Insolvent Illinois Begs Congress For Pension Bailout
April 18, 2020 in News by RBN Staff
source: www.zerohedge.com
Authored by Mike Shedlock via MishTalk,
Illinois pension plans are in serious trouble. So serious, the states seeks a federal bailout. Cities are in trouble too!
The president of the Illinois State Senate seeks $40 billion to help the pension system, fund unemployment insurance and aid hospitals and cities according to the New York Times.
The letter, sent this week by State Senator Don Harmon, also seeks a $15 billion grant to “stabilize the state’s budget,” $9.6 billion in direct aid to Illinois’s cities, $6 billion for the state’s unemployment insurance fund, and hardship money for hospitals and nursing homes, among other things.
Messages left for State Senator Bill Brady, the minority leader, were not immediately returned on Friday evening. Democrats hold 40 of the State Senate’s 59 seats.
Illinois is Insolvent
I was certain this would happen, but the way this happened is a bit unexpected. Some of the state pension plans will run out of money in as little as 2-7 years.
Wirepoints reports Illinois pension plans were running out of cash long before the Coronavirus hit.
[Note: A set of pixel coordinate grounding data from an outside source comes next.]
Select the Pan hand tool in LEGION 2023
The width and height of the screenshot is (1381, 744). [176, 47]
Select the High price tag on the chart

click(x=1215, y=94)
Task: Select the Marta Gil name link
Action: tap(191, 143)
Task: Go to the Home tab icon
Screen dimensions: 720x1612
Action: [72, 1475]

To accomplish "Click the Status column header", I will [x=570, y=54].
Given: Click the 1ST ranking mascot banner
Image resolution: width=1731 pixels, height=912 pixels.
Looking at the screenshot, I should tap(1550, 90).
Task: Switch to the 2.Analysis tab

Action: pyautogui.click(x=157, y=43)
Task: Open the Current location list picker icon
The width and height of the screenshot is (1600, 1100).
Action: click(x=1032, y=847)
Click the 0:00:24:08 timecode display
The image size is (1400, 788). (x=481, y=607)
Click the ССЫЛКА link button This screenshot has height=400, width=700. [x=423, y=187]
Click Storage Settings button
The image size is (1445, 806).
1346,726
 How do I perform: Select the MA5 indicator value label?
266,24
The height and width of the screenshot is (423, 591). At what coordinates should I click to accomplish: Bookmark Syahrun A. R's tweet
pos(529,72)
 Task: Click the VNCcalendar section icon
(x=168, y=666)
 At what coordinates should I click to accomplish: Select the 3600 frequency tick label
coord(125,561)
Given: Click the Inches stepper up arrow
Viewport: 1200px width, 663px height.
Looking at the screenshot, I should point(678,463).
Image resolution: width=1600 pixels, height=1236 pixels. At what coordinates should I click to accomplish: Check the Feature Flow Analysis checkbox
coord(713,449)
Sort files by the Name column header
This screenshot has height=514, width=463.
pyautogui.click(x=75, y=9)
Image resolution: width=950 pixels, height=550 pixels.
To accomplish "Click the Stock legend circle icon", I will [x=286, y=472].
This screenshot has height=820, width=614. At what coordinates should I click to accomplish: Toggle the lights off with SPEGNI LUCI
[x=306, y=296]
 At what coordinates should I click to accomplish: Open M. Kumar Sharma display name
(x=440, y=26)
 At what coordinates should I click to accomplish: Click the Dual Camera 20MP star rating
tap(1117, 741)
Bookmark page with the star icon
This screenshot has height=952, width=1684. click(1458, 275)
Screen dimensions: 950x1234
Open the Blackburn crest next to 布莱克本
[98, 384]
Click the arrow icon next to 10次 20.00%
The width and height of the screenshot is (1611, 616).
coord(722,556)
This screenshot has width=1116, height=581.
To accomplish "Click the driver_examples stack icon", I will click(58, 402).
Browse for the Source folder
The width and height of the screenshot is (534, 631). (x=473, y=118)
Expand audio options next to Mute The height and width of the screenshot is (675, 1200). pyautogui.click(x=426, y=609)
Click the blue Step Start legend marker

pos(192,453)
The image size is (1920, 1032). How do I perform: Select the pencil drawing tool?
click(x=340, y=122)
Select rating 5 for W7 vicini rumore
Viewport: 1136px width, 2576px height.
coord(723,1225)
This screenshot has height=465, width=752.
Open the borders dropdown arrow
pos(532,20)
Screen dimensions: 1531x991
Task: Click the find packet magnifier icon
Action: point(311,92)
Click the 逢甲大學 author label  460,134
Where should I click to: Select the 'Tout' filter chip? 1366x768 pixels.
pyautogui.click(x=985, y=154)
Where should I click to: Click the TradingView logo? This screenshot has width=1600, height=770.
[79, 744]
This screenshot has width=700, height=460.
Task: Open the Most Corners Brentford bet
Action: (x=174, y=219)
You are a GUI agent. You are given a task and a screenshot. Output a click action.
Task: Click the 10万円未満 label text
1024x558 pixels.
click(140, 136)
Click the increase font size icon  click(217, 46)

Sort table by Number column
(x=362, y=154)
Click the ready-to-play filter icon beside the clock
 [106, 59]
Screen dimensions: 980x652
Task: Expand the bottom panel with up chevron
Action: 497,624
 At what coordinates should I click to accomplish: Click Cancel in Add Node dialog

Many pension funds across Illinois were running out of cash even before the Coronavirus reared its ugly head. Some funds were even on the brink of becoming pay-as-you-go plans, where pensioners are forced to rely directly on employer operating budgets, and not pension fund assets, to get their retirement checks.
The proof is in the collapsing asset-to-payout ratios of most Illinois pensions. That ratio – which is one of the statistics Moody’s Investors Service uses to measure pension health – compares a fund’s total assets to how much it pays out in benefits each year. In other words, it measures how many years a pension plan can make benefit payouts before it runs out of money, assuming no new contributions or investment income.
Illinois’ worst-off funds only had two to five year’s worth of payouts left in 2018. They were among the most insolvent in the country. The COVID-19 market meltdown will have only shrunk their assets further.